How many volunteers has the Orti Dipinti had over the years? An easy metaphor would simply cite the number of flowers that have bloomed and dried in the sun. Giacomo Salizzoni would say otherwise, speaking more directly and tangibly. It’s a matter of observing the people who visit the old athletics track, now transformed into a garden in the center of Florence. Most importantly, it is a matter of listening to them.
A matter of listening.
With Luigi, though, it was the opposite, Giacomo tells me. He goes on: it was Luigi Ceccon who listened to me when he came to the Gardens. Consuelo had introduced him as, let’s say, a special “volunteer gardener” in his role as Il Bisonte’s CEO. I knew then that my green social project might be facing a turning point.
So, what happened after the meeting? “Luigi asked what I needed,” says Giacomo, and repeats the list: One, restore the flowerbed boxes.

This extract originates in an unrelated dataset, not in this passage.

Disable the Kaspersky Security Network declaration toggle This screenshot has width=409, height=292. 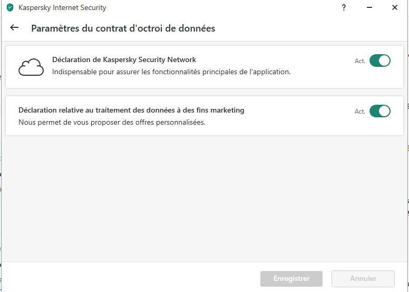[x=379, y=61]
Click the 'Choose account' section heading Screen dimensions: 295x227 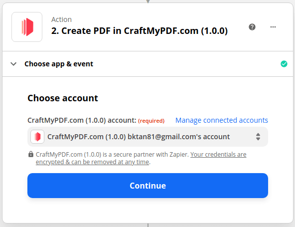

Two, a better bathroom. Three (this is a big one), a greenhouse for the Garden’s winter activities. Four, a new irrigation system. In no particular order.
Il Bisonte’s support for Orti Dipinti
It might have been just another ordinary day at Orti Dipinti. But instead of the usual business talk, Luigi and I were willing to listen to each other. I found true support and new hope.
Is it the kind of meeting that one might also wait for in vain, though? we ask Giacomo, trying to get a rise out of him. No, he’d had a hint that wouldn’t be the case. From what? Something magical, like a crystal ball? “Almost,” he replies in the end. These are the types of meetings that take place at the Orti.